刺身の歴史とそのルーツは?すしマニアが詳しく解説
刺身と言えば、マグロや鯛など、すしと並ぶ人気メニューです。普段何気なく食べている刺身ですが、その歴史は意外と知らないという人も多いかもしれません。
ここではすしに関する本を多く出版してきたすしマニア編集部がについて刺身の歴史について解説していきます。すしに詳しくなりたい人におすすめ!
— 目次 —
刺身は、昔は「刺身」と書くことはなかった
庖丁で魚の身を切るのに「刺身」。なぜこんな名前になったのか、こういう説があります。
その昔は、切るという言葉を忌み言葉扱いにしていたから、切るの代わりに刺すを使ったという説。また、海の魚は身の左側を上にして盛るから左身、これが刺身に変化したという説など諸説があります。

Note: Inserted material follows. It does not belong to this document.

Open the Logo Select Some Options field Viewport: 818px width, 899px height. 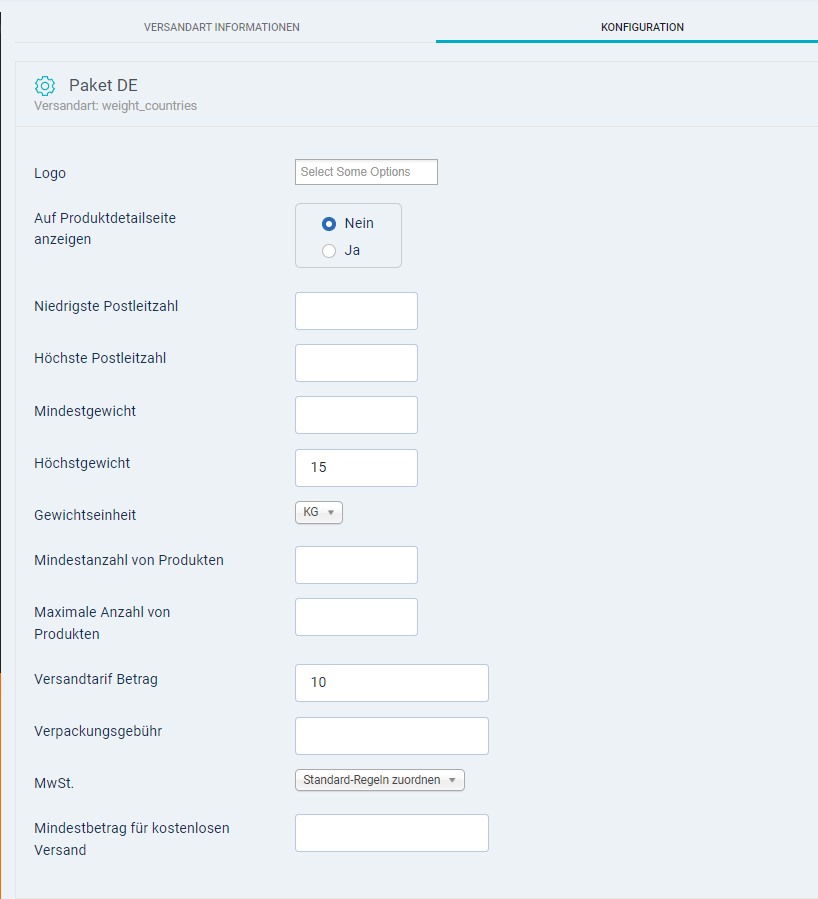(366, 172)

一方、同じ刺身でも「指身」や「さし味」、「差味」と別の表記があったり、刺身という言葉から離れて「魚軒」や「うちみ」、「打身」という言葉も使われていました。
江戸時代のマグロは高級品ではなかった
江戸時代には差身屋という商売もありました。江戸時代後期に出版された『守貞縵稿』で紹介されています。この商売はカツオとマグロの刺身だけを売っていて、様々なところに店があったようです。
さらにこの本には、マグロなどの刺身は「下卑ノ食」で、中級以上の饗宴には用いられなかったとされます。しかし、下卑ノ食でも美味しいものは美味しいのです。それを知っている庶民には親しまれていました。
醤油で食べるようになったのは江戸時代から
刺身は、初めから醤油で食べていたわけではありません。長く酢塩が調味料でした。それがいつしか、鯉にはわさび酢、鯛には生姜酢、カツオには蓼酢や辛子酢など、魚の味の特徴に合った調味料が選ばれるようになりました。醤油が使われ始めたのは江戸時代後期で、文化・文政(1804〜30年)の頃。醤油が使われ始めてから現在のような味が楽しめるように。
平安時代、「カツオ」は堅い魚とされていた
カツオは、鰹と書きます。ではなぜ、魚偏に「堅い」なのでしょうか?実は平安時代、カツオを生で食べるのは海辺だけで、多くは煮たあとに干して都へ送られていました。干せば堅くなるので、堅魚と書き「カタウヲ」と呼んでいたのです。
それが時代を経て、偏とつくりを合わせて鰹、発音もカタウヲが変化して「カツオ」へ。文字通りの堅い魚だったのです。
カツオといえば「カツオのたたき」。江戸時代はどのように食べられていたのでしょうか。江戸時代前期に出た料理書『料理物語』(1643年)で紹介された「小川だたき」という料理は、今はすっかり廃れた「幻のたたき」です。同書にこのような記載があります。
生がつほをおろしよくたたき 杉いたにつけ にえ湯をかけしらめてつくりたたみ候
つまり、たたいて杉板に擦り付け、お湯をかける。これではカツオの風味はお湯で流されて美味くないそう。廃れた理由はここにありそうですね。
刺身は歴史を噛み締めながら楽しもう
すし同様刺身にも長い歴史があります。そして、そのパートナーといえば醤油。全国各地、その土地の味覚嗜好に合った様々な醤油があります。現在の刺身は醤油がなければ美味しさは半減するでしょう。こだわりの醤油と合わせて楽しんでみてくださいね。